If you want to support "different" floating point formats, your code would have to understand the internal format of floats [unless you only support "same architecture both ends"], pick the floating point number apart into your own format [which of course may be IEEE-754, but beware of denormals, 128-bit long doubles, NaN, INFINITY, and other "exception values", and of course out of range numbers], and then put it back together to the format required by the other end. If you are not doing this, there is no point in hunting down a non-IEEE-754 system, because it won't work.

How to control whether C math uses SSE2?

I stepped into the assembly of the transcendental math functions of the C library with MSVC in fp:strict mode. They all seem to follow the same pattern, here's what happens for sin.
First there is a dispatch routine from a file called "disp_pentium4.inc". It checks if the variable ___use_sse2_mathfcns has been set; if so, calls __sin_pentium4, otherwise calls __sin_default.
__sin_pentium4 (in "sin_pentium4.asm") starts by transferring the argument from the x87 fpu to the xmm0 register, performs the calculation using SSE2 instructions, and loads the result back in the fpu.
__sin_default (in "sin.asm") keeps the variable on the x87 stack and simply calls fsin.
So in both cases, the operand is pushed on the x87 stack and returned on it as well, making it transparent to the caller, but if ___use_sse2_mathfcns is defined, the operation is actually performed in SSE2 rather than x87.
This behavior is very interesting to me because the x87 transcendental functions are notorious for having slightly different behaviors depending on the implementation, whereas a given piece of SSE2 code should always give reproducible results.
Is there a way to determine for certain, either at compile or run-time, that the SSE2 code path will be used? I am not proficient writing assembly, so if this involves writing any assembly, a code example would be appreciated.
I found the answer through careful investigation of math.h. This is controlled by a method called _set_SSE2_enable. This is a public symbol documented here:
Enables or disables the use of Streaming SIMD Extensions 2 (SSE2)
instructions in CRT math routines. (This function is not available on
x64 architectures because SSE2 is enabled by default.)
This causes the aforementionned ___use_sse2_mathfcns flag to be set to the provided value, effectively enabling or disabling use of the _pentium4 SSE2 routines.
The documentation mentions this affects only certain transcendental functions, but looking at the disassembly, this seems to affect everyone of them.
Edit: stepping into every function reveals that they're all available in SSE2 except for the following:
fmod
sinh
cosh
tanh
sqrt
Sqrt is the biggest offender, but it's trivial to implement in SSE2 using intrinsics. For the others, there's no simple solution except perhaps using a third-party library, but I can probably do without.
Why not use your own library instead of the C runtime? This would provide an even stronger guarantee of consistency across computers (presumably the C runtime is provided as a DLL and might change slightly in time).
I would recommend CRlibm. If you are already targeting SSE2, and as long as you did not intend to change the FPU's rounding mode, you are in the ideal conditions to use it, and you won't find a more accurate implementation.

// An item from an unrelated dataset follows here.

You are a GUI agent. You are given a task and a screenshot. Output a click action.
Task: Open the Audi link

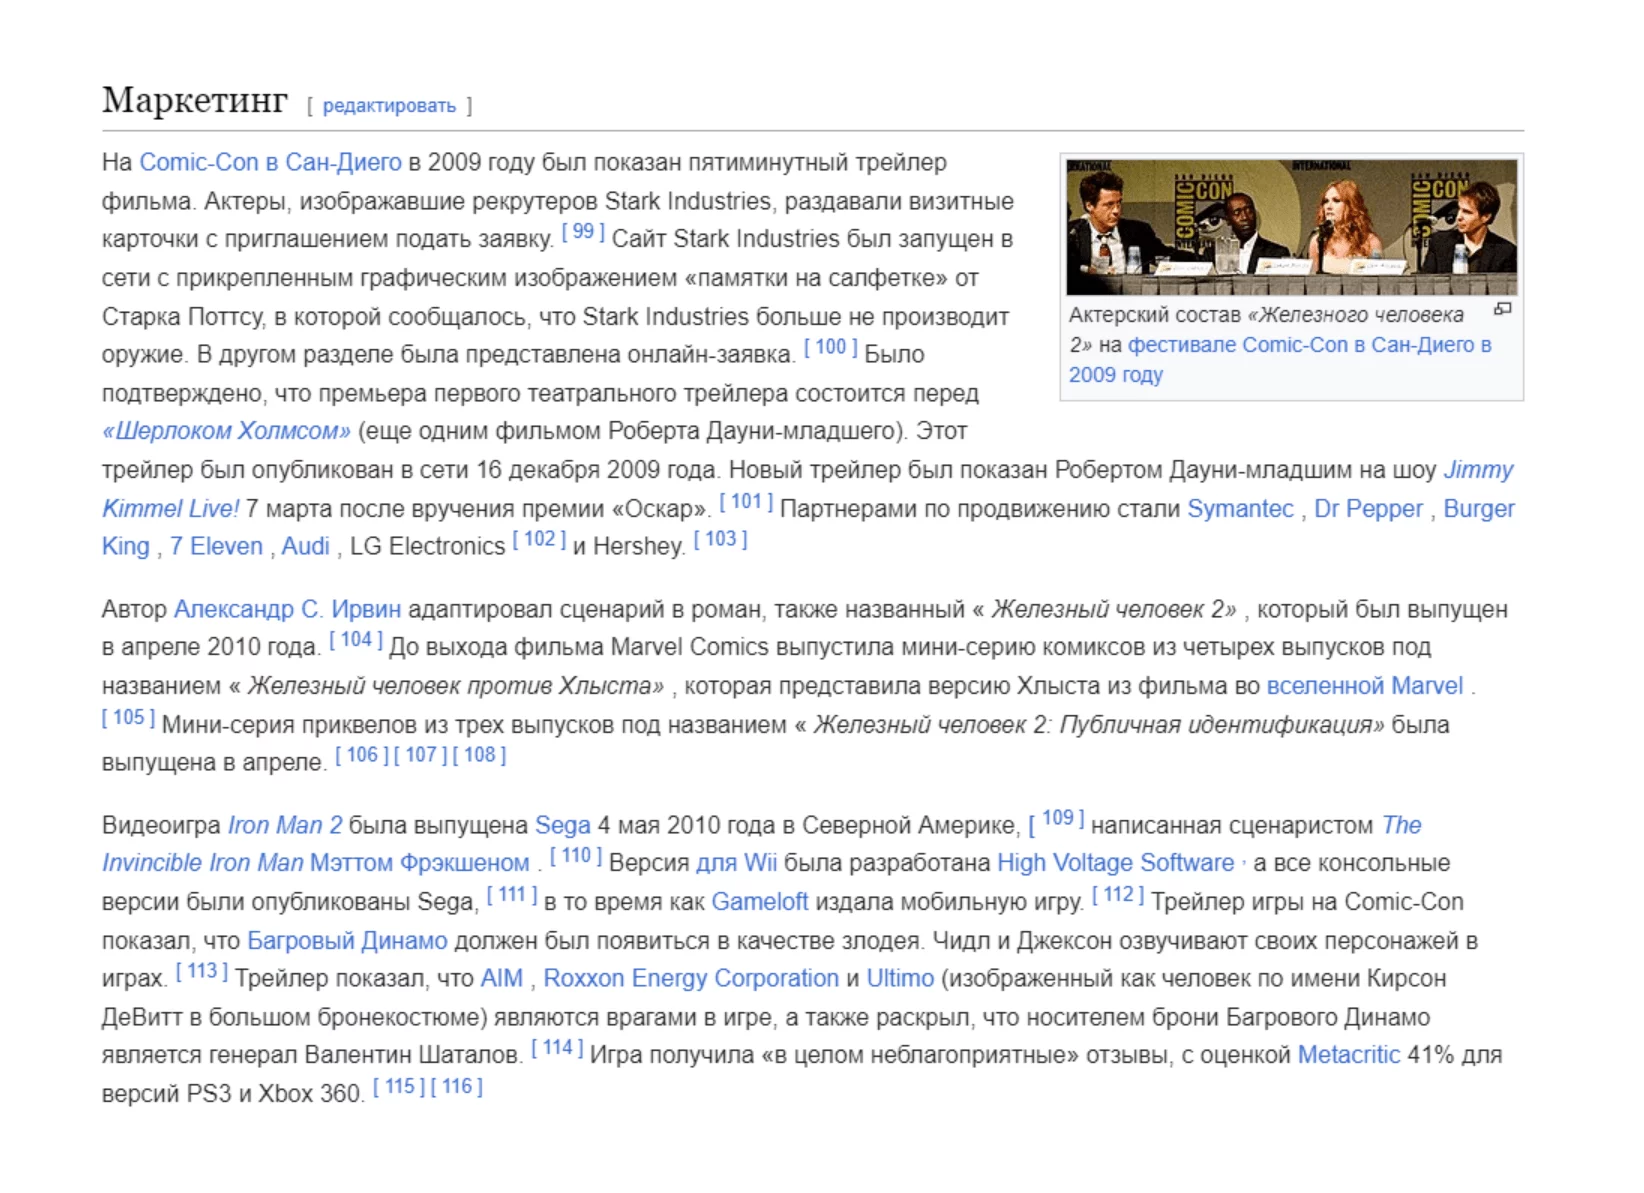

The short answer is that you can't tell IN YOUR CODE for certain what the library will do, unless you are also involving library-implementation specific details. These would make the code completely unportable - even two different builds of the same compiler may change the internals of the library.
Of course, if portability isn't an issue, then using extern <type> ___use_sse2_mathfcns; and checking if it's the true would clearly work.
I expect that if the processor has SSE2 and you are using a modern enough library, it would use SSE2 wherever possible. But to say that for certain is a different matter.
If this is critical for your code, then implement your own transcendental functions and use those - that's the only way to guarantee the same result. Or, use some suitable inline assembler (or transcendental) code to calculate selected sin, cos, etc values, and compare those with the sin() and cos() functions provided by the library.